Huntington's Disease
Individuals with Huntington's disease (HD) may experience progressive difficulty associated with involuntary movements affecting the voluntary and automatic aspects of control over speech, vocal, and breathing musculature. Cognitive problems are also common across the course of disease. As significant individual differences can occur in speakers with HD and evolve across the course of disease, interventions are individual-specific and are adapted according to changes in the speaker. Cognitive rehabilitation services also are beneficial to individuals living with HD, and typically include adaptive or compensatory approaches as well as training care partners to address the specific areas of cognitive difficulty with individualized supports, aids, and strategies.

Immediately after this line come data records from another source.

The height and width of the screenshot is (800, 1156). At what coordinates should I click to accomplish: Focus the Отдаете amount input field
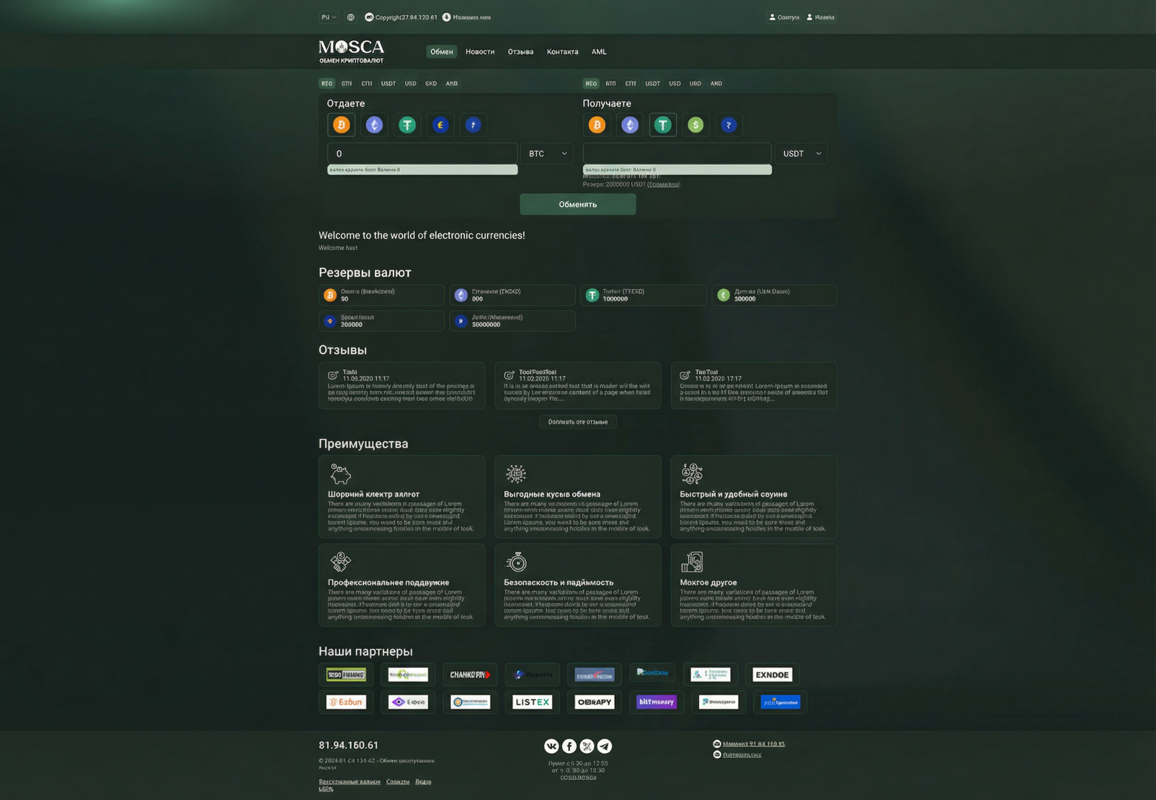pos(422,154)
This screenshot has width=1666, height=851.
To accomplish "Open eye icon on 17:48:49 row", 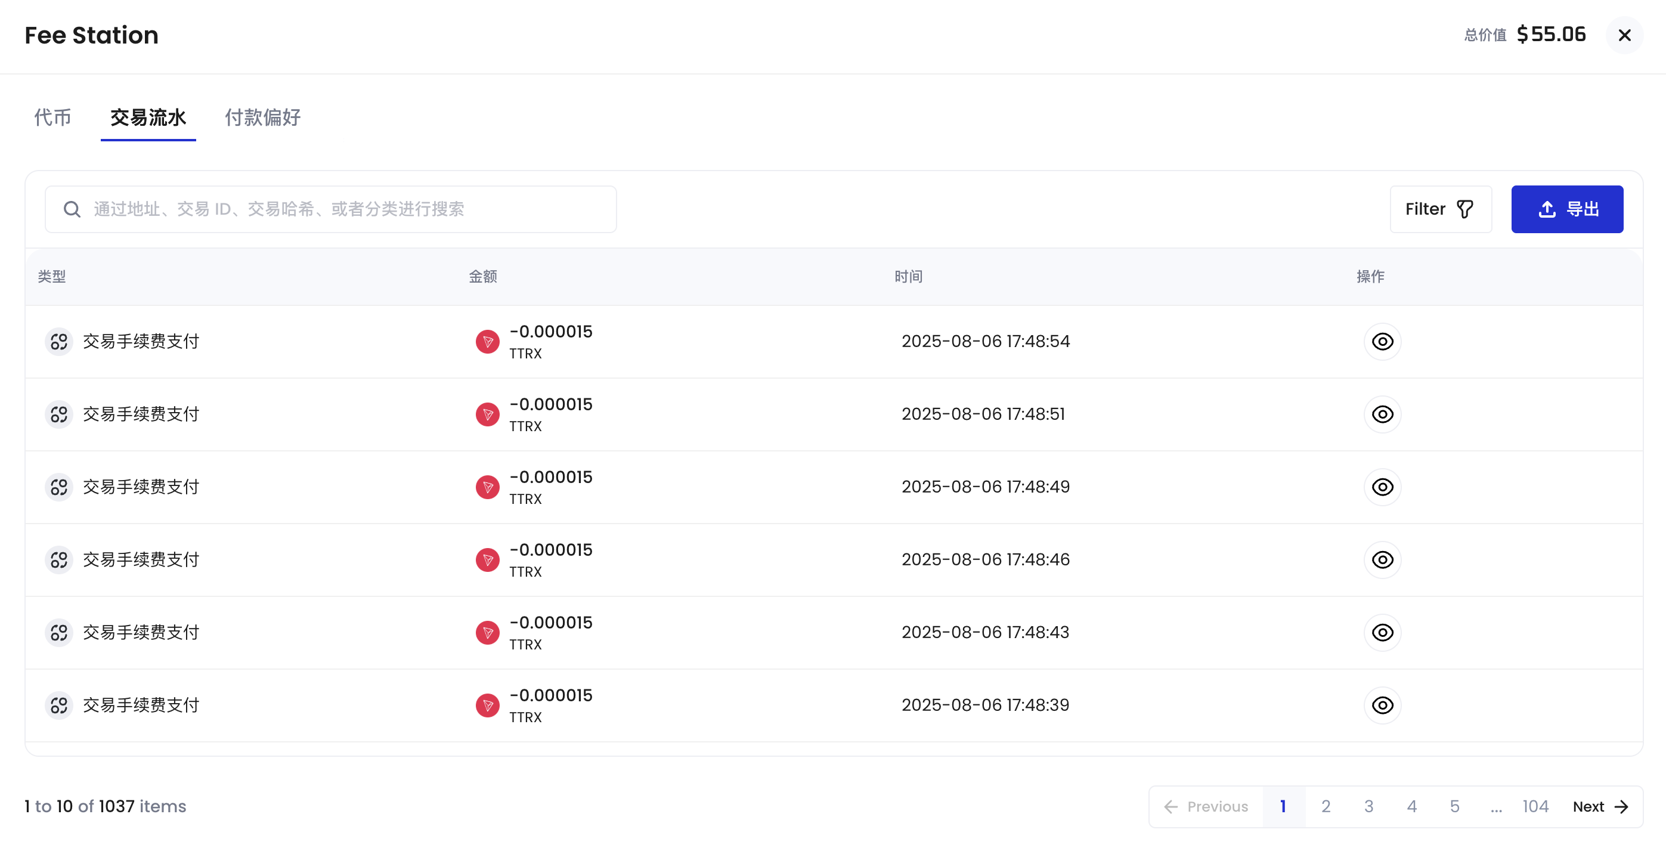I will 1382,487.
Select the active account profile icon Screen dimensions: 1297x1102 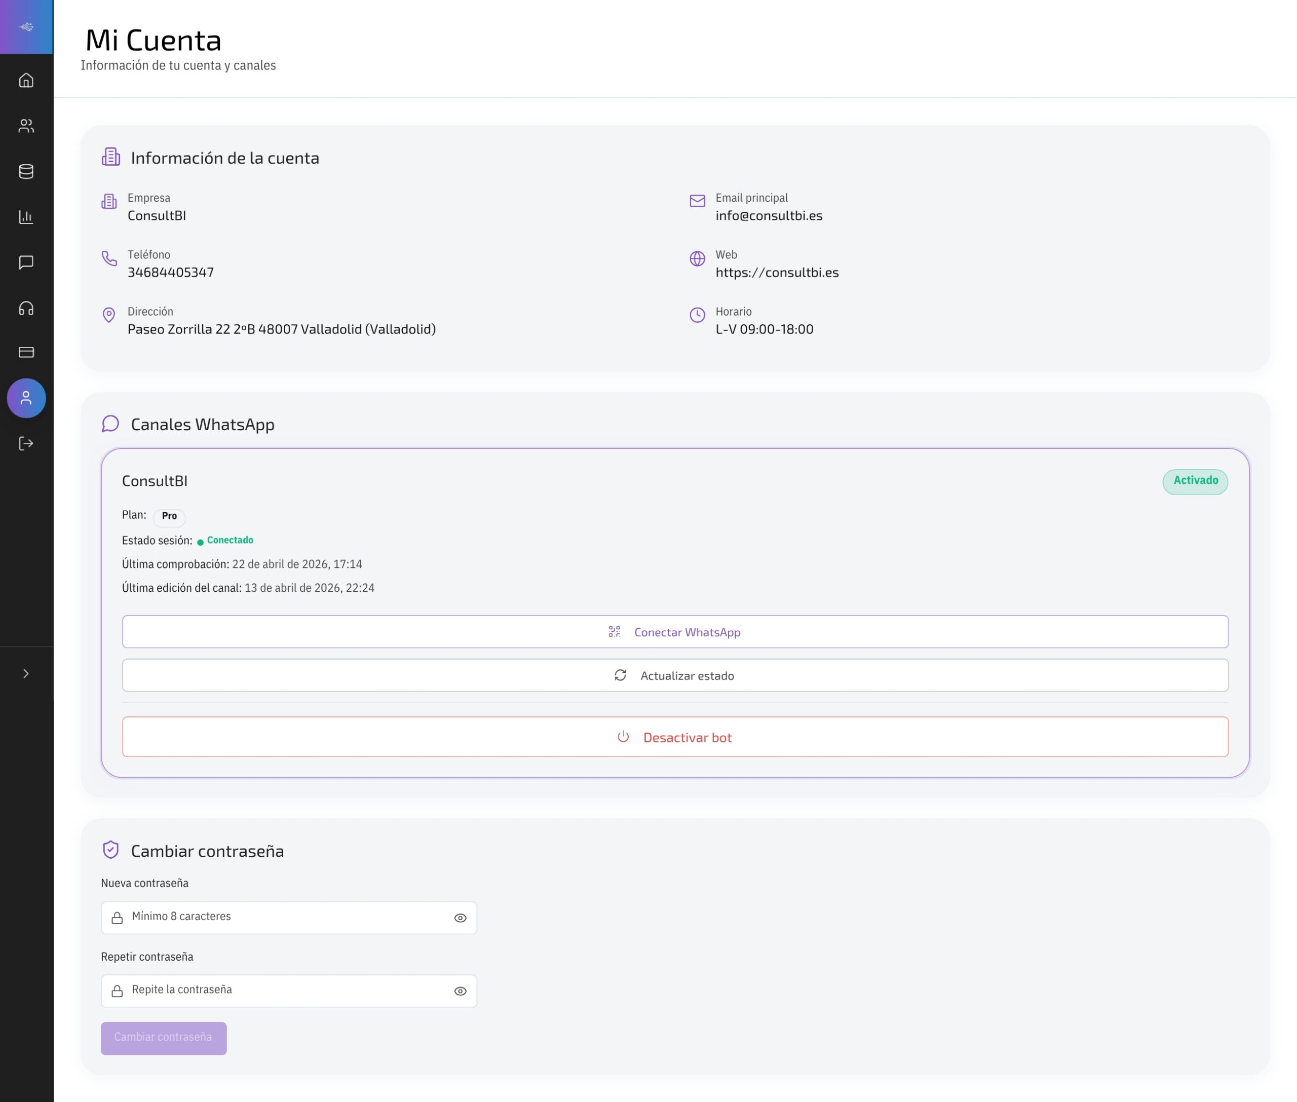(26, 398)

This is particularly relevant for individuals with HD who are continuing to work and may more complex or demanding cognitive needs. Working with other members of the individual with HD's care team is important to make cognitive strategies and resources accessible given difficulties with limb movement control or involuntary movements in the head, neck, and trunk that may make reading difficult.
Other neurodegenerative diseases
Speech, language, and cognitive problems associated with several rare neurodegenerative diseases that exist are common, and can significantly impact individuals' daily activities and quality of life. Even in the case of progressive diseases in which the speech, language, and/or cognitive effects of the disease are not reversible, patients can benefit from SLP neurorehabilitation to gain small but meaningful improvements, when possible, and always to learn to navigate the communication or cognitive problem with available tools, supports, strategies, and high tech or low tech aids available. Individuals may choose to have as little or as much neurorehabilitation supports as desired according to their personal values, situations, and needs. No one approach exists for managing communication and cognitive problems associated with neurological disease, instead each person's unique circumstances are that which interventions are designed upon.